The fundamental problems of spiritual concord raise the question of the extent to which metaphors currently used are of adequate richness to articulate strategic options which are both useful and viable. The dilemma remains the necessity, on the one hand, to reflect the richness of the complexity of which any spiritual concord must take account, and, on the other, to make available an integrative image capable of "enchanting" people seeking some sense in the development of their personal and professional lives. This dilemma is made all the more problematic by the multiplicity of spiritual traditions and schools of thought, as well as the diverse marginal groups.
Media communicability has become increasingly important to the life of political and social initiatives. It is the ultimate constraint in social and political transformation. It is therefore useful to note the developing role of metaphor in articulating or opposing social transformation.
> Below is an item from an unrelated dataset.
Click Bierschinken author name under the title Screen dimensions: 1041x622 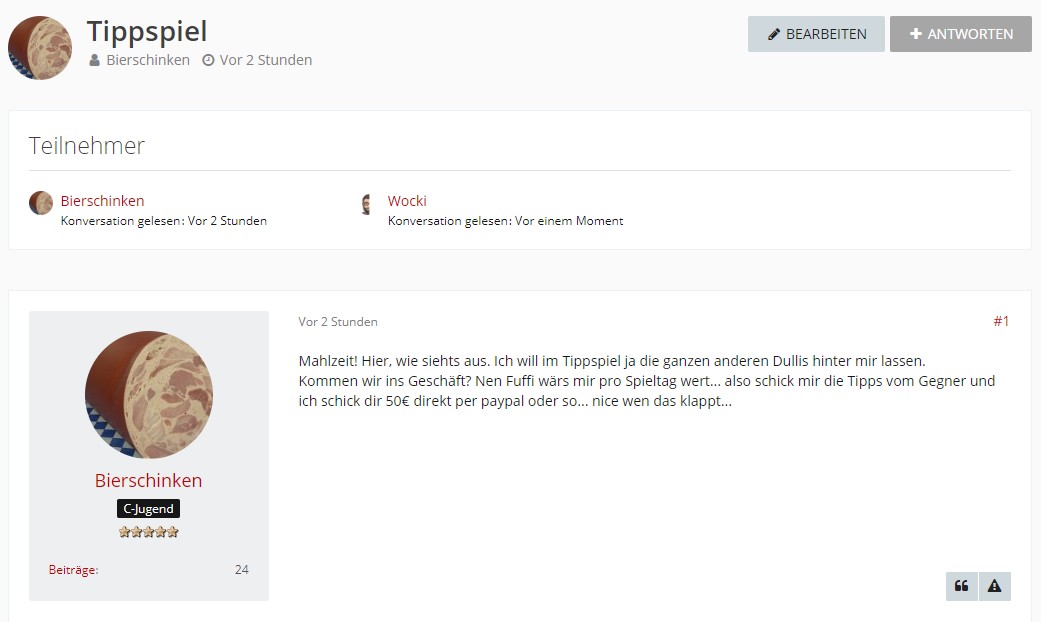(148, 60)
Boris Yeltsin chose to describe Mikhael Gorbachev's compromise reforms as a "marriage between a hedgehog and a snake". Such imagery, of which there are many examples, easily undermines the best of initiatives.
It would seem that the struggle has shifted from the world of ideas to the world of images. Commentators everywhere remark on the sterility of proposals in the eyes of the general population, and especially of voters. Instead of the "power of imagination", there is a bankruptcy of imagination.
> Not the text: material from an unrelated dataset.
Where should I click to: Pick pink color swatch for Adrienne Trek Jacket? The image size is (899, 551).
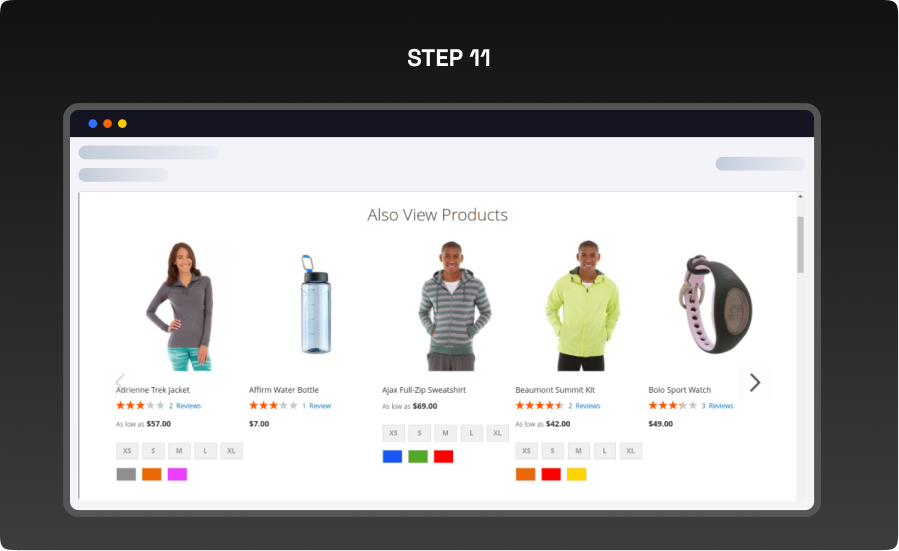pyautogui.click(x=177, y=474)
Recent research has demonstrated the cognitive function and influence of metaphors in the most disciplined and rigorous thinking. Examples in the natural sciences, and even in fundamental physics, are cited. The same is true in the social sciences and notably in understanding of organizations and their management. It appears that metaphors, whether explicit or implicit, are essential to the ordering of cognitive elements. Furthermore it is now almost impossible to extricate them from the language of many disciplines. As examples the following may be noted: a "field" of study, the "direction" of research, a "line" of argument, a "target" audience, "mobilization" of resources. It has been shown that, beyond its rhetoric functions, the choice of a metaphor may be crucial to the kinds of communication which become possible or impossible. A recent study of the metaphors underlying the Gulf War even suggests that "metaphors can kill".
All the religions use metaphors to render comprehensible the most complex and subtle notions. It is with the help of metaphors that people are most profoundly touched in relation to those hopeful factors which give meaning to personal and social life. And it is with the assistance of certain metaphors that new inspiration has been given to spiritual traditions fatigued by old formulas and received ideas.
It is not that conceptual are ineffective or inadequate. The difficulty is rather in the incompatibility of such frameworks, however useful in different specialized domains, and in the weaknesses which emerge as a result in any supposedly integrated strategy. Suspicion concerning integrative frameworks has become a wise precaution.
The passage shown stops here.